Anyway, back on track...it was an early start for us the following day, as we were off to visit the mines at 8am (yes luckily the mine tour was still available despite the strikes). We had a lovely breakfast at the hostel including coffee, fresh bread, pancakes and scrambled egg too. After being kitted out in some sexy looking miners' clothes, we went to buy some presents. Between our group we bought dynamite, juices, water & coca leaves. Apparently they tend to drink the alcohol on Fridays only so we didn't want to encourage more binge drinking - it was only a Monday!
We were down in the mines for about 2 hours, and by golly that was plenty of time. I was glad to get out. It was hard work down there, just to get from one level of the mine to the next. It was hot, dark & dirty and at times there were extremely small spaces to crawl through to get to the next mining section. If you are at all claustrophobic there is no chance you could go there. The biggest challenge of all was the breathing:
- Not only were we at an extremely high altitude where the Oxygen is very thin, but the further down we went into the mine, the harder it was to breathe. We found we were all out of breath so easily just clambering a few metres.
- The dust in the mines was unimaginable; I didn't feel I was breathing air, just dust!
- The minerals were at times so potent it was really uncomfortable to breathe in even with scalfs and bandanas wrapped around our mouths and noses.
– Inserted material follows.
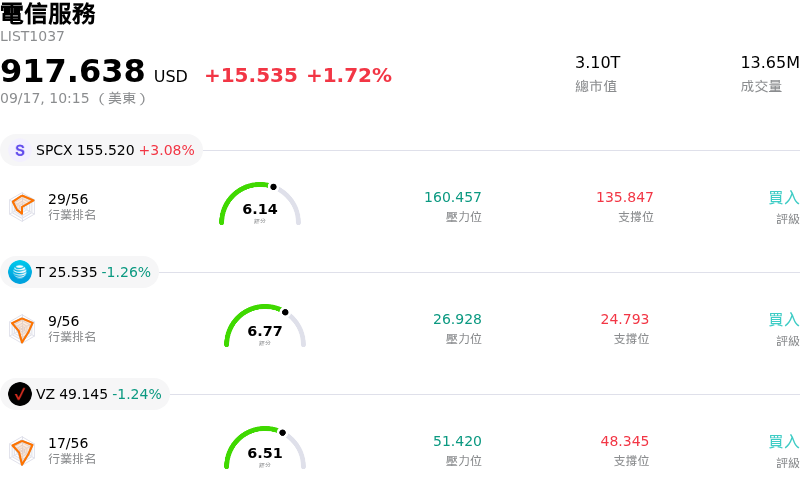Open SPCX radar chart icon beside 29/56

point(22,207)
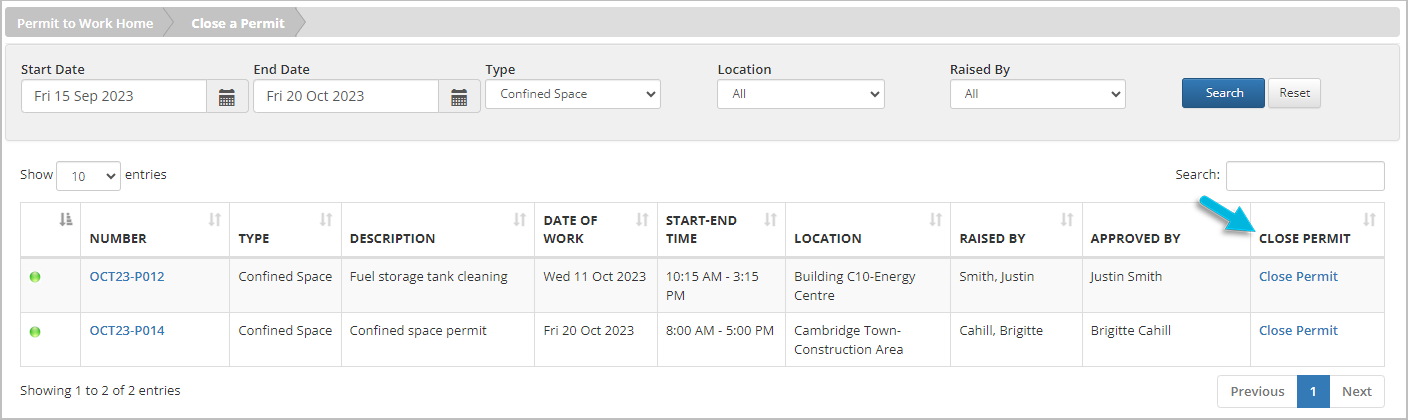Image resolution: width=1408 pixels, height=420 pixels.
Task: Open the Raised By filter dropdown
Action: 1037,94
What surprised me most of all was that the men we met in the mines. They were working 8-20 hours at one time, yet they were smiling, laughing and joking around with us. I guess it was just normal for them and I guess they might as well make the best of a bad situation. I know now that I really can never complain about my job, and however bad I think my day is going in work I only need to think back to this day and remember all those who work here in the mines. I thought I had been put through torture going down just to see the miners working...but we didn't have to chisel away at the rocks, or load the wagons, or push the 200 ton wagons up to the exit.
In the afternoon we did all things normal to feel human again by taking a shower and eating in Koala Restaurant. A veggie burger was only 12 bolivianos. Michelle and I then took a tour around the Casa de Mint which was actually a really impressive museum with all kinds of religious paintings, a great collection of old coins, rooms full of big machines that used to be used to cut the money...all sorts! And we were good and took the tour in Spanish too J Go us! We returned to cafe 4.060 for dinner....we just couldn't resist the coffee and pizza there!!!